The CME Group just amended rule 574 stating:
“All connections to the Globex system, including direct connections of non-clearing members or customers, must be guaranteed by a clearing member that assumes financial
responsibility for all activity through the connection. With respect to transactions given up to other clearing members, such guarantee is effective only until such time that the other clearing member accepts the trade.”
This is significant because the exchange is emphasizing the financial responsibility of the
Clearing Member or the Executing Member that is giving up to another clearing member. Clearly this is in line with the direction of the Futures Industry Association (FIA) and their best practices.
This rule doesn’t specifically state the need for pre-trade risk controls. The need for pre-trade controls and entering only bona fide transactions are covered in other rules. In this rule one can easily infer that it is impossible to guarantee any electronic
order or trade on the exchange without having effective pre-trade controls in addition to margin in the account to guarantee the trade.
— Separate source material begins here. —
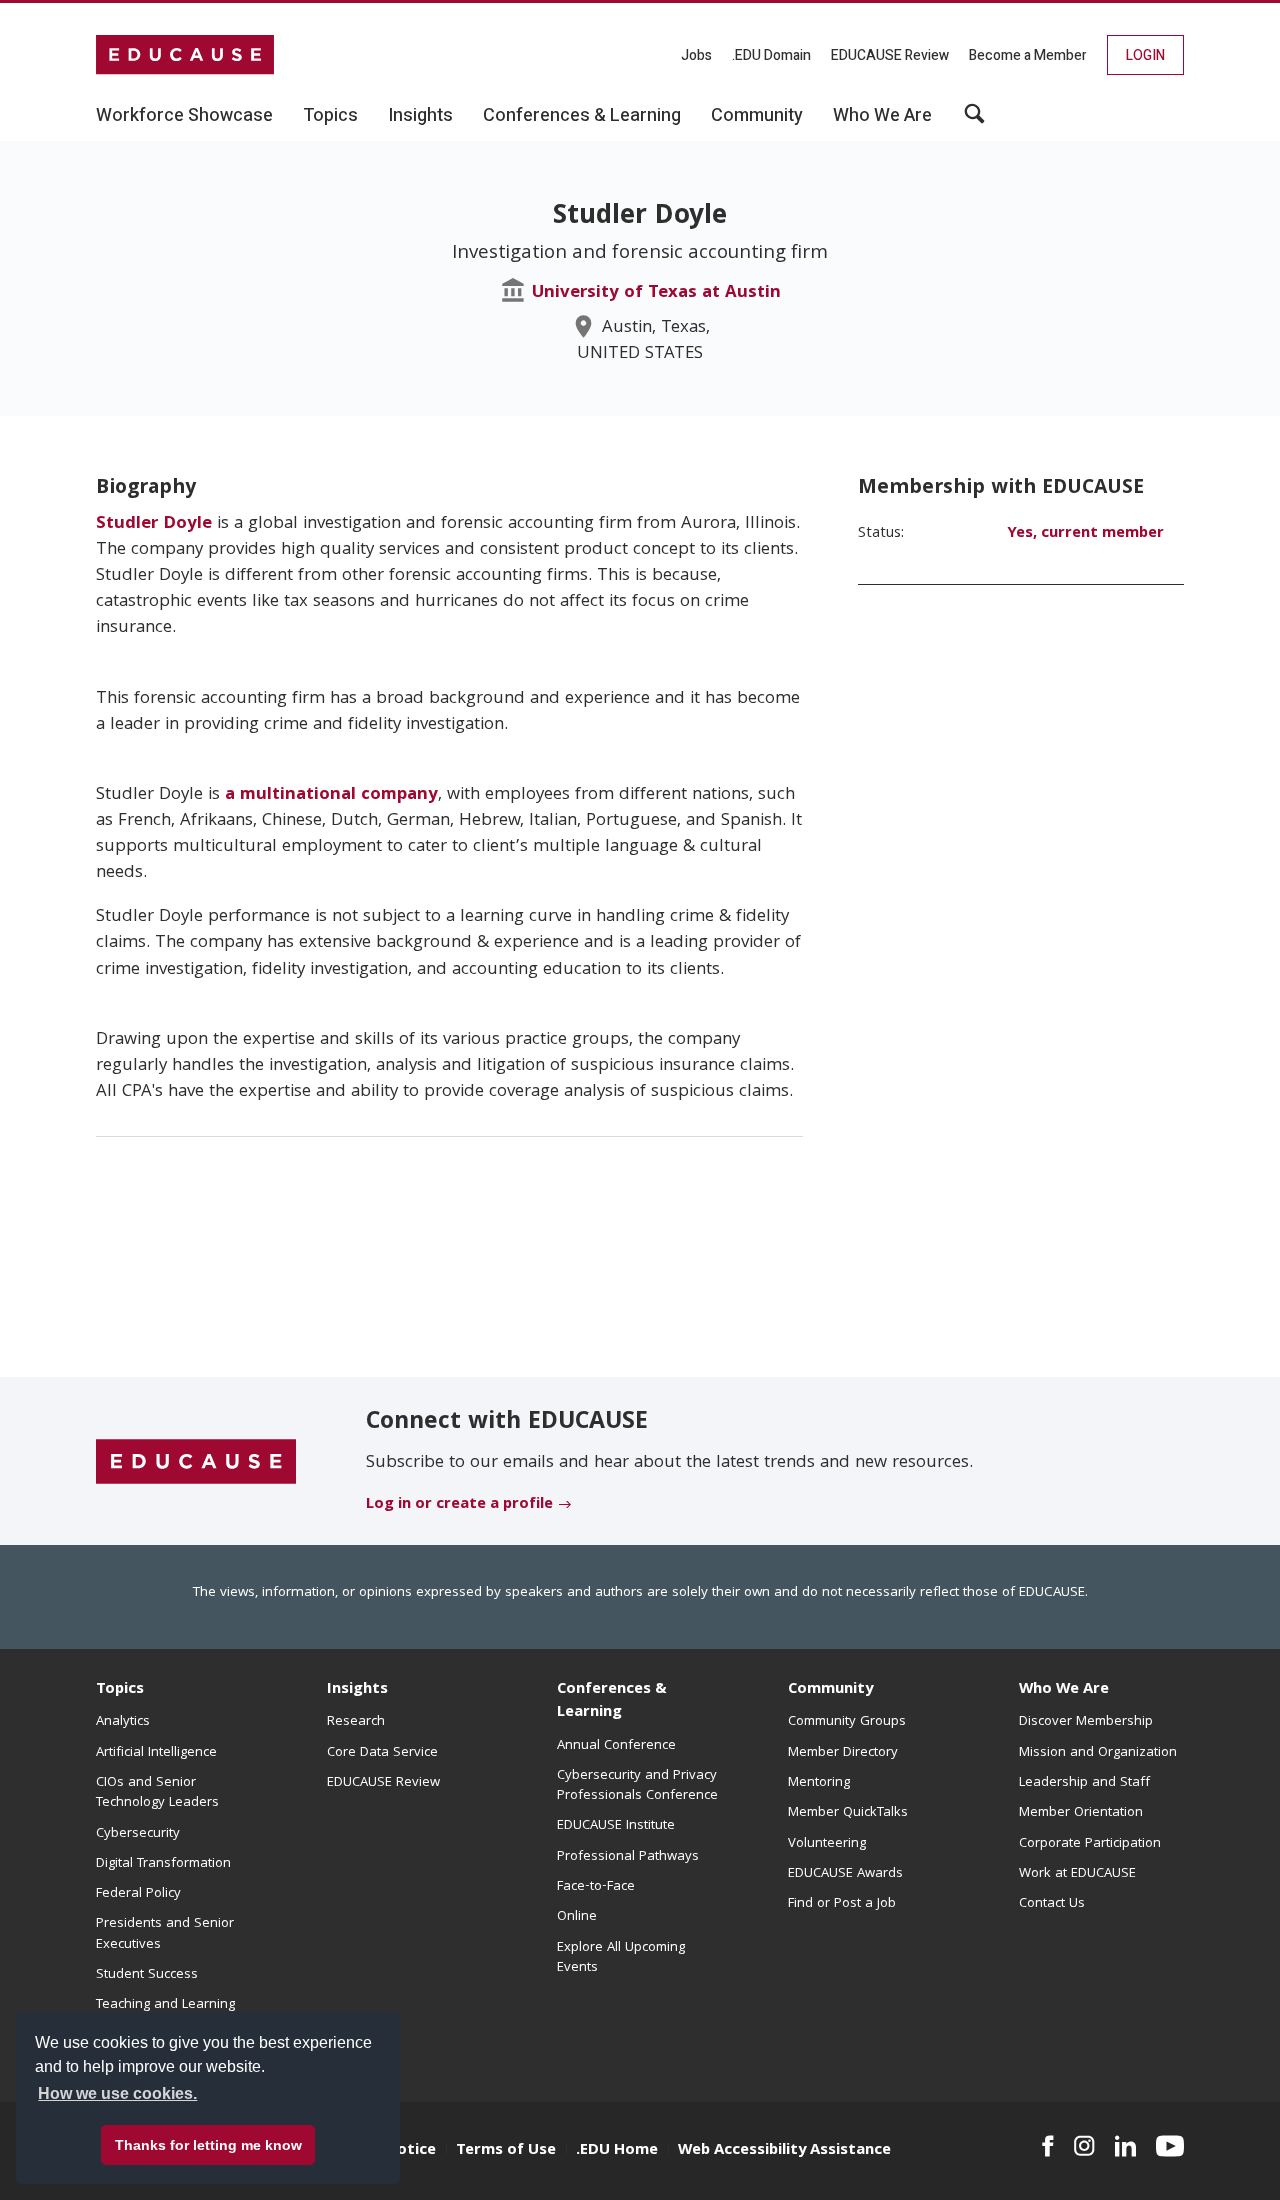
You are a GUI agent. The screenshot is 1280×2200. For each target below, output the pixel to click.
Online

Yes. That is somewhat of a bold statement. Consider the following example.
I buy 10 Jellybean futures contracts on an electronic exchange. My account has barely margin enough for this purchase. Consider the case where I have another order to buy another 10 contracts that is open in the market. If it gets filled I won’t have enough
margin to cover the purchase.
In this example the clearing member may not know that 10 more contracts are possibly coming into the account and that there will be the need for a margin call.
Effective pre-trade risk controls help the clearing members reduce the risk of margin calls.